Tuesday, 30 December 2008

Tuvalu to Kiribati

Some excellent sailing interspersed by gritty visits to the atol islands of Tuvalu. As we go further west and descent -or ascent (north) more accurately- we are having to get used to the Micronesian way after months of having enjoyed the Polynesian hospitality with welcoming smiles. Instead a raising of the eyebrow is our welcome and a silence awaits our first words. In the end we still find ourselves at the table with enough to eat for a week and the pacific friendly faces of course.

In Vaitupu the local policeman who enquired after our papers subsequently invited us to his home every day of our stay there after and we feasted on the local specialities mostly fish and taro prepared in many different ways mostly with coconut in one way or other.

Nanunia is another paradise island on the way to Kiribati where we had to stay outside an enormous lagoon because the blasted entrance was not deep and wide enough for the Thira. All around the island the coralbarrier dropped straight down to hunderds of meters so we ended up ankered right in front of the lagoon entrance with 2 to 3 knots of current on each tide.

The evening was a little bizar as Andre had received an invitation to dinner for all of us from a 13 year-old girl named June. After having watched a group of man build an outrigger canoa while drinking 'grog' -fermented coconutleave sap- we spent the whole evening being entertained by June without even seeing the adults. A touch of bizar especially as we were fetted with an increcible array of food.

Monday, 8 December 2008


After 6 days of sailing with full night watch Tuvalu is not exactly what I imagined it would be, so far... As we were leaving Fiji rather late in the season and after the weather window that provides save passage... we were on the look out for dead calms followed by sudden squals and rapidly forming gales that may turn into tropical storms or worse. In the end we did get a lot of rain but we had a good passage.

Of course nothing really happens on these night watches... but then there is always the one time.. On the last morning night watch -from 3 to 7am- I was neatly tucked away in my sleeping bag and wearing nothing but my sarong for comfort and using my miners headlamp to read 'sex with cannibals in the Pacific' a sarcastic satire tale by a Maarten Troost on two years of living on an atol in the north pacific, when suddenly the wind increased to the point where I had to take the helm from the autopilot.. while holding up my sarong of course. Now the rain started wipping down as well and Cedric emerged from his cabin to an ever-increasing squall wind. Next I had to get up in front to reef the main sail for which I was not exactly dressed appropriately. To the considerable chagrin of the capitan and my embarrassment I had to go inside to get some shorts on. Oh well... win some loose some..

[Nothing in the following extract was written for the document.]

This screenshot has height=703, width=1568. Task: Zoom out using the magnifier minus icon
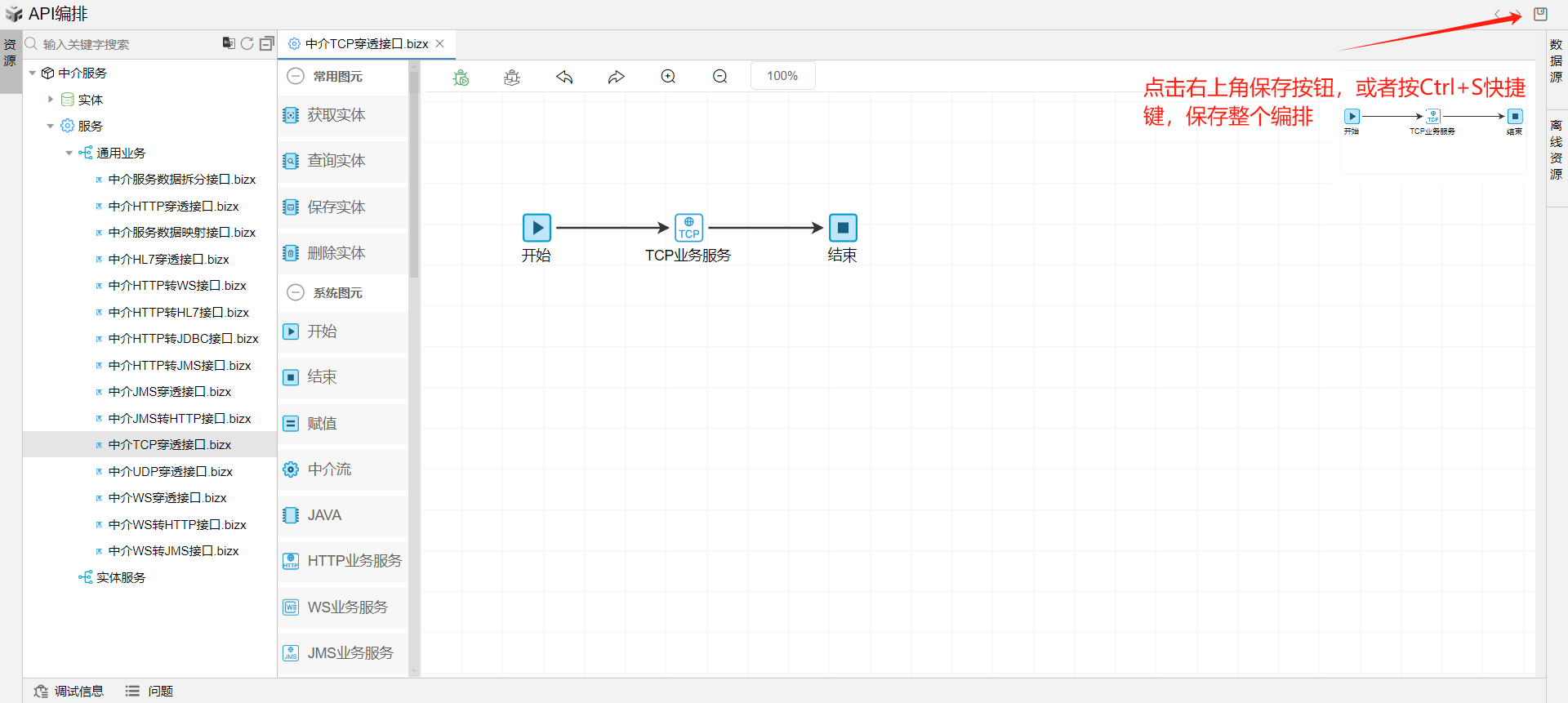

Going through the reefs to enter the lagoon is a nerve wrecking experience every time and it seems to be getting worse as we progress.. we the GPS map off target by anywhere from 20 to 100 meters.. the GPS positioning of the ship not always accurate with the level of complexity increasing and the number of buoy diminish with each reef passage towards the North Pacific.

Tuvalu is an atoll with too many people and animals and very little atoll -or living space-. Water is everywhere you look but it is not the drinkable kind. Pretty dreary to be honest. The people do not even raise an eyelid when they see us, no welcoming smiles nor shouts of bula. Answering a simple question seems to require an extraordinairy amount of energy resulting in single word and grunt response with minimal armgestures. Sure is different from the Polynesians we have met so far in the South Pacific. Hopefully not indicative for the next and remainder of Melanesian islands to be visited for the next 4 months.